À LA LOUPE – Opposé à la réforme des retraites, le secrétaire général de Force ouvrière Yves Veyrier estime notamment qu'elle pénalise les chômeurs, car le système par point signifie qu'un salarié ne touchant pas de salaire ne cotise pas. Est-ce bien ce que prévoit le projet du gouvernement ?

Alors que la mobilisation contre la réforme des retraites se poursuit, le secrétaire général de Force ouvrière a réaffirmé sur France Inter son opposition au projet du gouvernement. Yves Veyrier a ainsi expliqué son opposition à un "système par point généralisé", aux conséquences néfastes selon lui. Si l'on s'en tient au principe voulant qu'un euro cotisé donne à chacun "les mêmes droits", cela "signifie que quand vous n'avez pas de salaire, vous n'avez pas de droits".

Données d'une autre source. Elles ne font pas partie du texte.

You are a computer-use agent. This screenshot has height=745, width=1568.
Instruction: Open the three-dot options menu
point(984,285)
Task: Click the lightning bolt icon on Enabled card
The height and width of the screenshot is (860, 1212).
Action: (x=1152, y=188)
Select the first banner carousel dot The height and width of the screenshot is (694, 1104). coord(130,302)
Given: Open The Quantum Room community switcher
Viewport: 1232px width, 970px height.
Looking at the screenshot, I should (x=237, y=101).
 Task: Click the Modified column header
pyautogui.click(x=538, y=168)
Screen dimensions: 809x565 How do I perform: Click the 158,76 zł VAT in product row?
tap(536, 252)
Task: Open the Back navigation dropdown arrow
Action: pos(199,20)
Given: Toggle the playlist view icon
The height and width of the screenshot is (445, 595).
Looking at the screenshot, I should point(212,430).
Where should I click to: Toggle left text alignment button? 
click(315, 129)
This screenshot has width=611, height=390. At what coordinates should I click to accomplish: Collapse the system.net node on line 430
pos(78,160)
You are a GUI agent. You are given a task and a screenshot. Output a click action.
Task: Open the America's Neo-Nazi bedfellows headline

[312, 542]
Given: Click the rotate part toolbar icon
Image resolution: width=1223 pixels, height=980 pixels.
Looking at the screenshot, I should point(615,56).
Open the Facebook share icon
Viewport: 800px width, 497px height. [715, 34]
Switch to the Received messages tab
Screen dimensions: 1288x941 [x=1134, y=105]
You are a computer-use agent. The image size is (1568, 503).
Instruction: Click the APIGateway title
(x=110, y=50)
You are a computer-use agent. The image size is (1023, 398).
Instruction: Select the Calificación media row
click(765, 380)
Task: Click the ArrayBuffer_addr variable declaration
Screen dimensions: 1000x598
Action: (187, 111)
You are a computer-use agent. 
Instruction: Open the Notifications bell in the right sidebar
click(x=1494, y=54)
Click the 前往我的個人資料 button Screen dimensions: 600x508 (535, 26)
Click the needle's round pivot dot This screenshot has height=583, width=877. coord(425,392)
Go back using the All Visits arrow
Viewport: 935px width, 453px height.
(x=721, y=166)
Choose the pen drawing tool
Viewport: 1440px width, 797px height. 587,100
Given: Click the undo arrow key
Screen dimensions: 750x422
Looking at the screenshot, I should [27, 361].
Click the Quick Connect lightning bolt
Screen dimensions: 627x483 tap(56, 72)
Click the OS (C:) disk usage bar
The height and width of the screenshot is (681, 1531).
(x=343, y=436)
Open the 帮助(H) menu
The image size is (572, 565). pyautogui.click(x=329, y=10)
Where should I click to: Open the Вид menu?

En juin, dans ses préconisations, Jean-Paul Delevoye mettait en avant la solidarité : "C’est l’esprit de notre Nation de retrouver le bien commun d’une solidarité assumée entre actifs et inactifs, bien portants et malades, travailleurs et chômeurs, valides et invalides." Peu abordé lors les différents débats, le statut des chômeurs avec la future réforme sera-t-il compatible avec cette exigence ? Prévoit-il vraiment la fin des cotisations lors des périodes passées sans emploi ? 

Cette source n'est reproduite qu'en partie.